- [EXERCISE BRIEF]: Consider each line of the material below and note whether it holds "screenshot". State how many do, and nothing else.

- [INFORMATION SUPPLIED]:
+ + +

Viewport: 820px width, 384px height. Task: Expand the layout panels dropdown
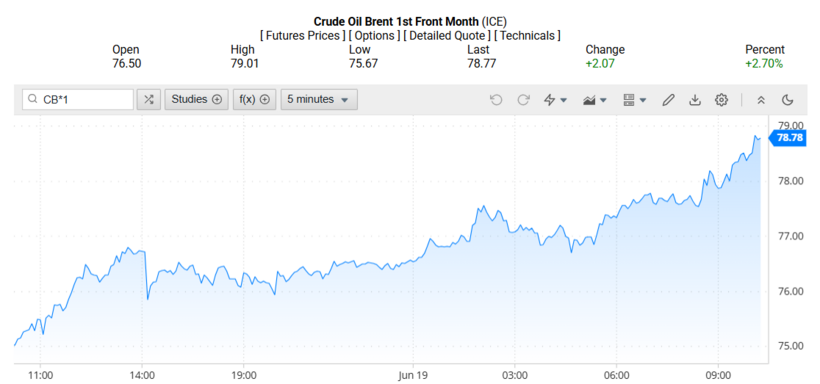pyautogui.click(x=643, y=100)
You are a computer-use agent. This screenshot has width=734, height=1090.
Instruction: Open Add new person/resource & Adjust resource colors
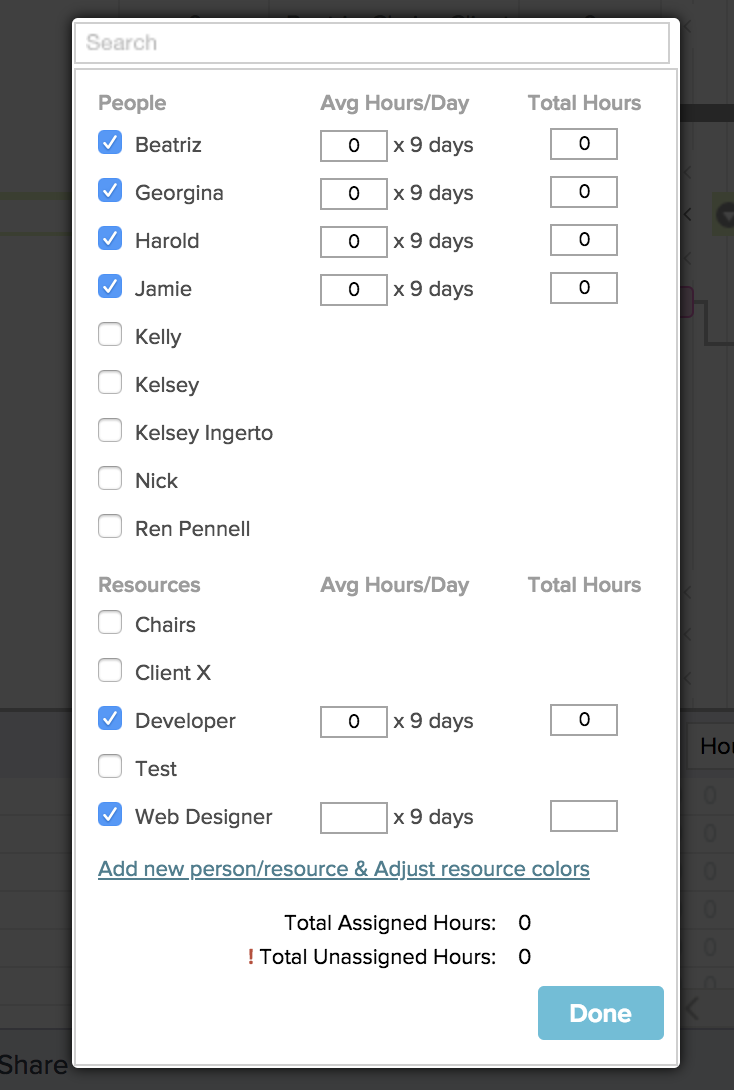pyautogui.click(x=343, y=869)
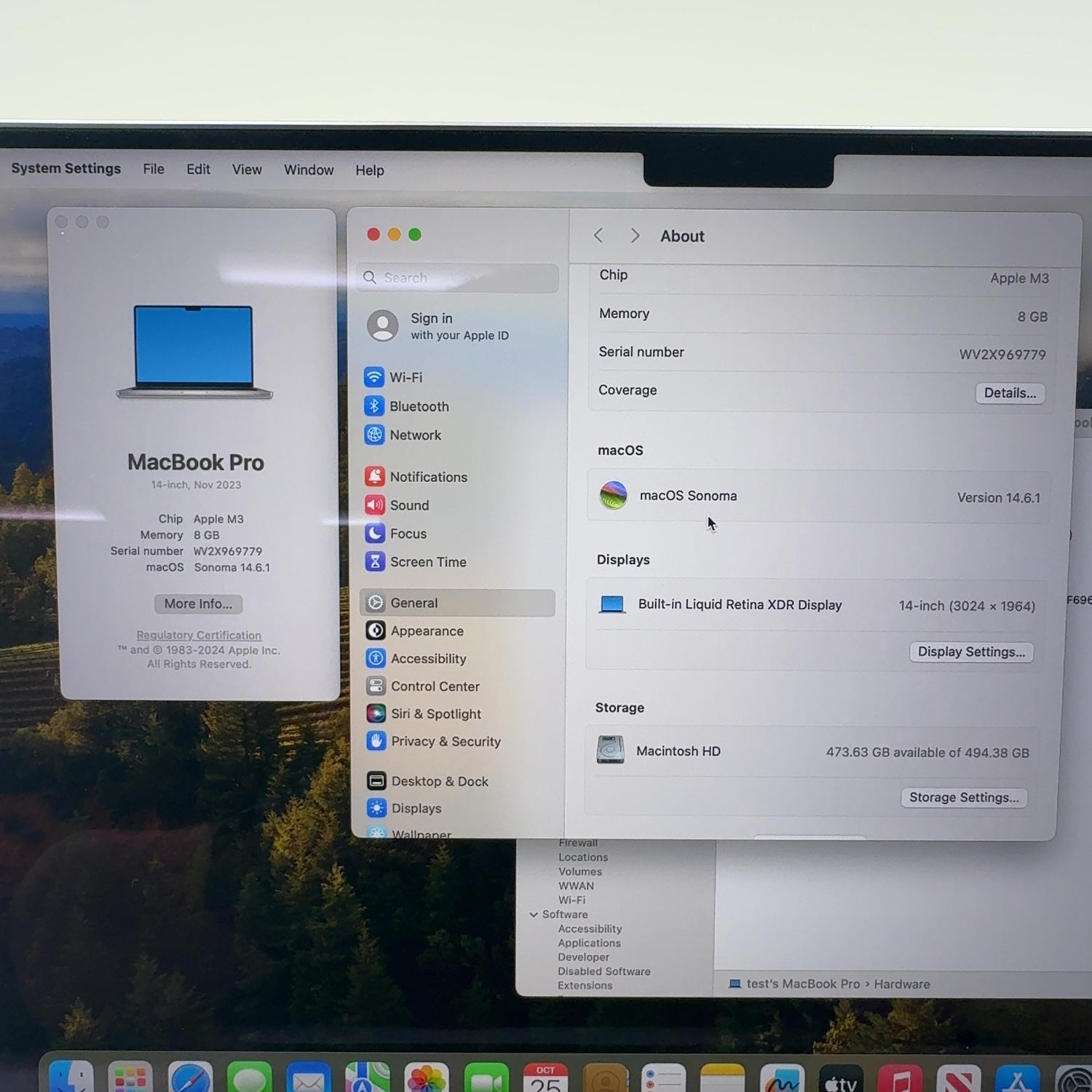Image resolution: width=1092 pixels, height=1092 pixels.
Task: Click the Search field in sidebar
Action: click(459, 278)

+ + +

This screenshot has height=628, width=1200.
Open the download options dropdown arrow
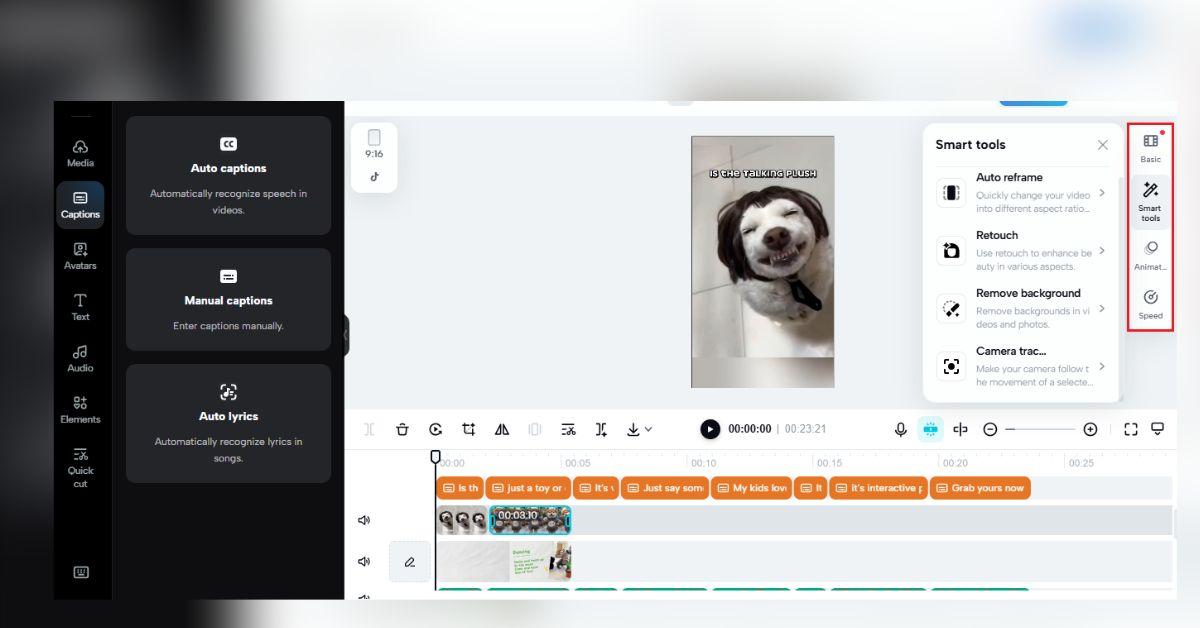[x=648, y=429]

+ + +

- [EXERCISE SOLUTION]: 2